The government is of view that the transfer of these sums to the Consolidated Fund of India would help judicious deployment of fund, but political opposition has criticized this move, as in their opinion the decision may undermine the decentralized manner of funding local area development.
Apart from this political tussle, the decision has revived the debate regarding the relevance of MPLAD scheme.
What is the MPLAD Scheme?
The MPLAD scheme was formulated in 1993 to enable Members of Parliament (MPs) to recommend development works in their constituencies with emphasis on the creation of durable community assets based on the locally felt need.
Durable assets of national priorities and community needs viz. drinking water, primary education, public health, sanitation and roads, etc.
Initially, the Scheme was under the control of the Ministry of Rural Development and Planning. In October, 1994, the scheme was transferred to the Ministry of Statistics & Programme Implementation.
Under this scheme,every MP is entitled to spend Rs 5 crore annually.
Similar to MPLADS, several states have enacted schemes called Member of Legislative Assembly Local Area Development Scheme (MLALADS) where funds are given to MLAs.

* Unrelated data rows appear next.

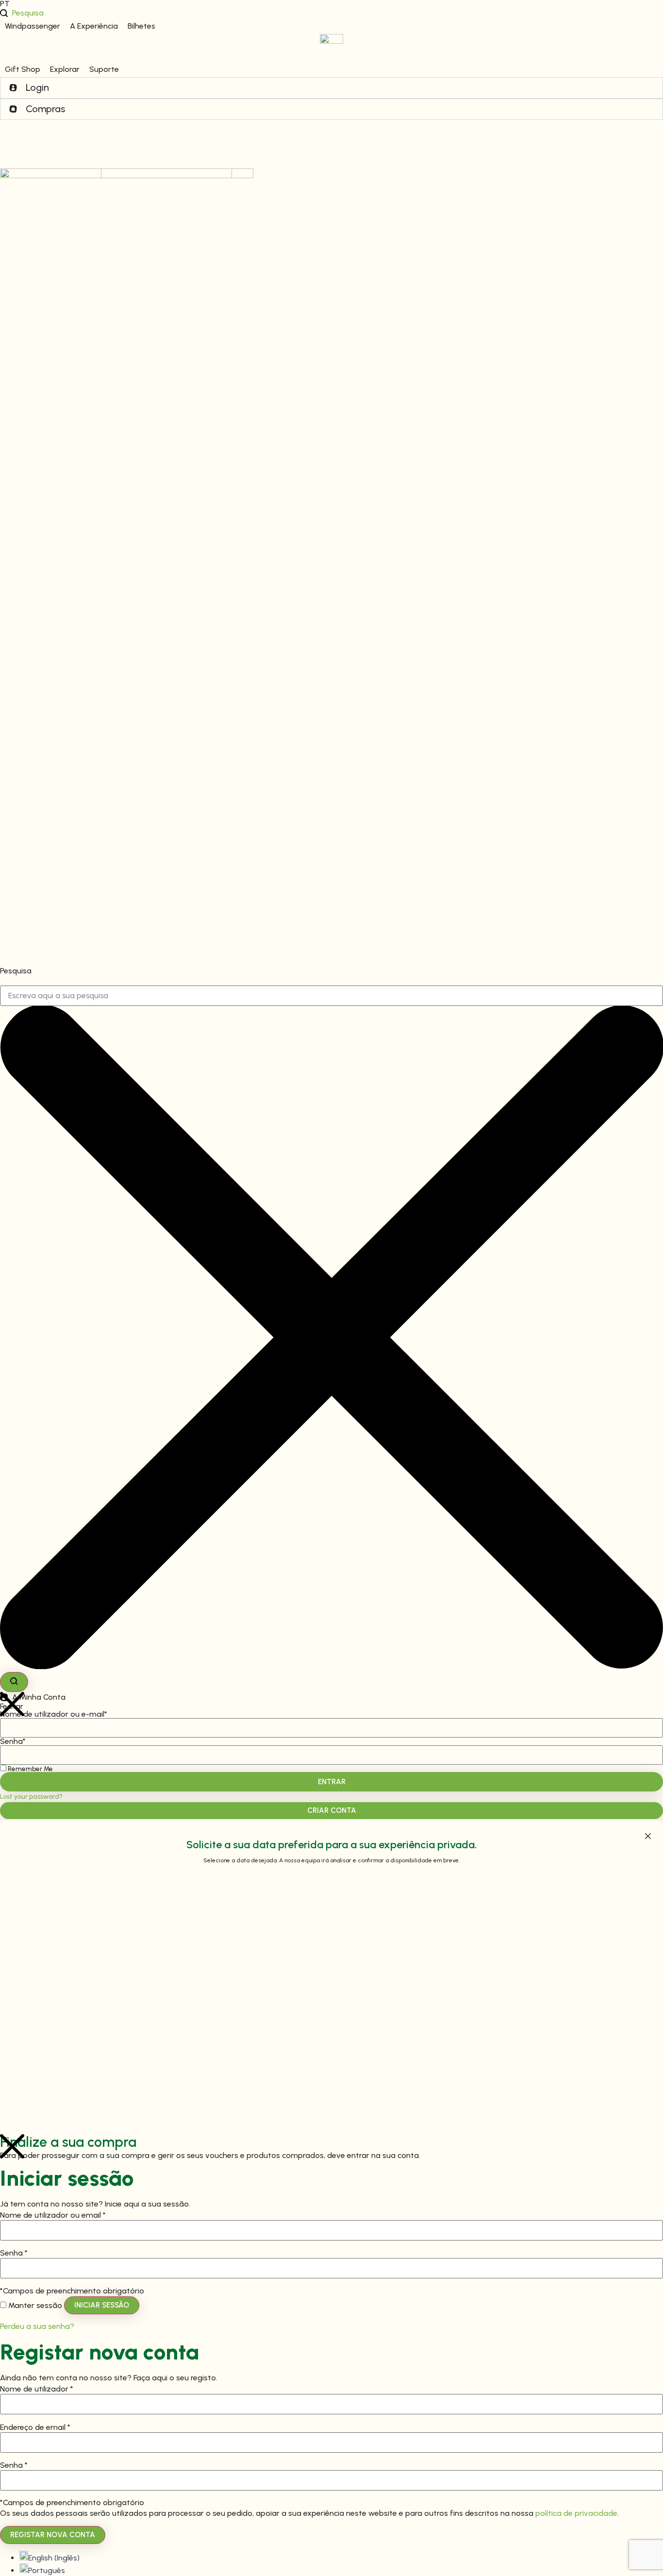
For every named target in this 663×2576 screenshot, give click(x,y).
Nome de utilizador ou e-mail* (53, 1714)
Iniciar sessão (101, 2305)
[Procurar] (14, 1682)
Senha (14, 2253)
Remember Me (29, 1769)
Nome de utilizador (36, 2389)
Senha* (13, 1741)
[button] (32, 26)
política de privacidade (576, 2513)
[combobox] (331, 996)
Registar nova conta (52, 2534)
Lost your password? (31, 1796)
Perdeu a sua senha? (37, 2326)
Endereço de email (35, 2427)
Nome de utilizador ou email (53, 2215)
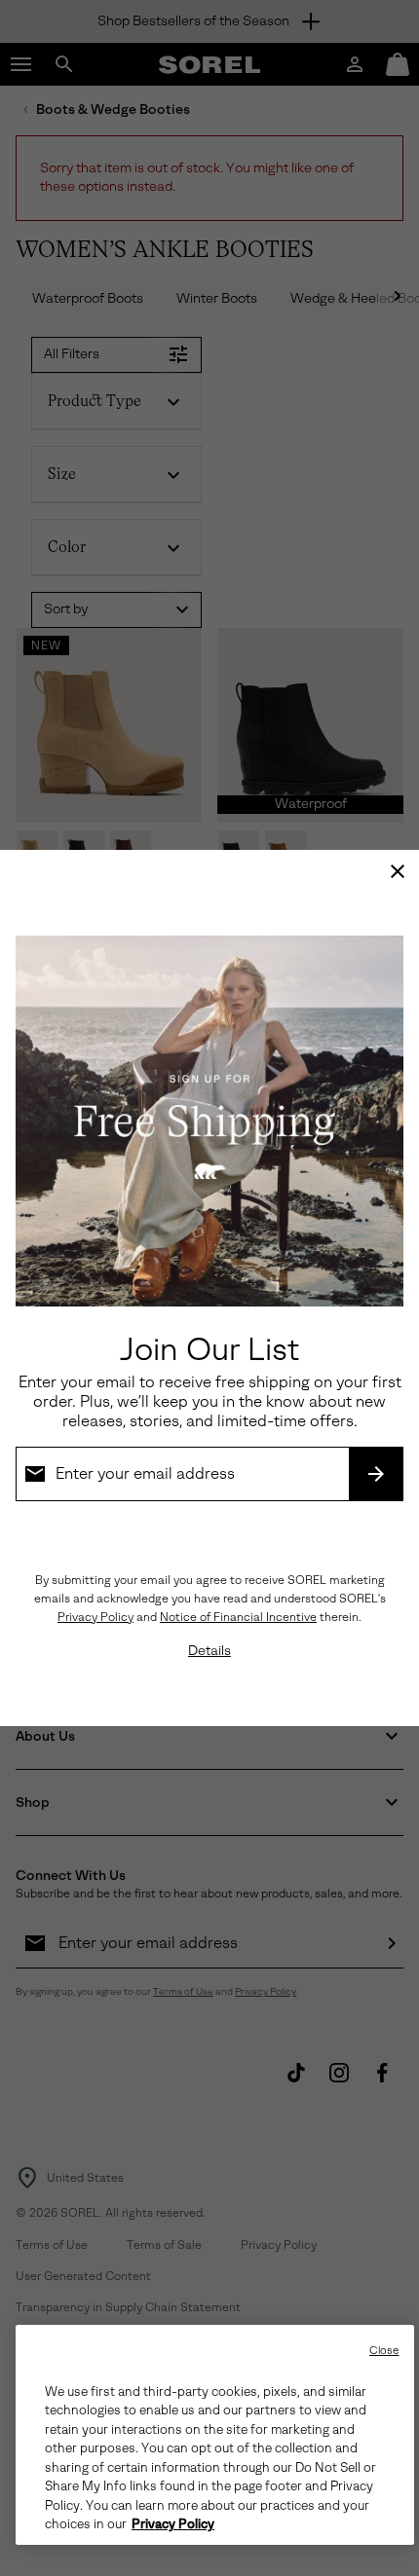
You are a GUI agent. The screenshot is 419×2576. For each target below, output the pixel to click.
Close (384, 2350)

According to the ‘Guidelines on Members of Parliament Local Area Development Scheme (MPLADS)’ published by the Ministry of Statistics and Programme Implementation in June 2016, the MPLAD funds can also be used for implementation of the schemes such as Swachh Bharat Abhiyan, Accessible India Campaign (Sugamya Bharat Abhiyan), conservation of water through rain water harvesting and Sansad Aadarsh Gram Yojana, etc.
Issues Related to MPLAD Scheme
Breach of Federalism
Union Government can incur expenditure only with respect to matters over which it has subject domain as per seventh schedule.
MPLADS encroaches upon the domain of local self governing institutions and thereby violates Part IX and IX-A of the Constitution.
Conflict with Doctrine of Separation of Powers
The Scheme disturbs the scheme of separation of powers under the Constitution,as MPs are getting involved in executive functions.
MPLAD scheme gives scope for MPs to utilise the funds as a source of patronage that they can dispense at will.
The CAG has flagged instances of financial mismanagement and artificial inflation of amounts spent.
Also, the scheme is alleged to be marred by the nexus of MP and private firms.
Due to this sometimes spending of MPLADS funds is seen for private works, recommending funds to ineligible agencies, diverting funds to private trusts, etc.
No Statutory Backing
The MPLAD Scheme is not governed by any statutory law and is subject to the whims and fancies of the government of the day.
Some Commission Recommendations
In 2002, the National Commission to Review the Working of the Constitution recommended immediate discontinuation of the MPLAD scheme on the ground that it was inconsistent with the spirit of federalism and distribution of powers between the centre and the state.
Similar thing has also been taken by the 2nd Administrative Reforms Commission’s report 2007.
Constitutionality of the Scheme
Based on above arguments the MPLADS was challenged in the Supreme Court (SC) in 2010. A five-judge bench of the SC held that:
Indian Constitution does not recognise strict separation of powers.
Even though MPs have been given a seemingly executive function, their role is limited to ‘recommending’ works and actual implementation is done by the local authorities.
Therefore, the scheme does not violate separation of powers
India has a quasi-federal nature of the Constitution.
Article 282 held that both the Union and the State have the power to make grants for a purpose irrespective of whether the subject matter of the purpose falls in the Seventh Schedule provided that the purpose is “public purpose” within the meaning of the Constitution.
Also, the Scheme falls within the meaning of “public purpose” aiming for the fulfillment of the development and welfare of the State as reflected in the Directive Principles of State Policy.
Also there are robust accountability mechanisms for the scheme as it comes under the RTI Act.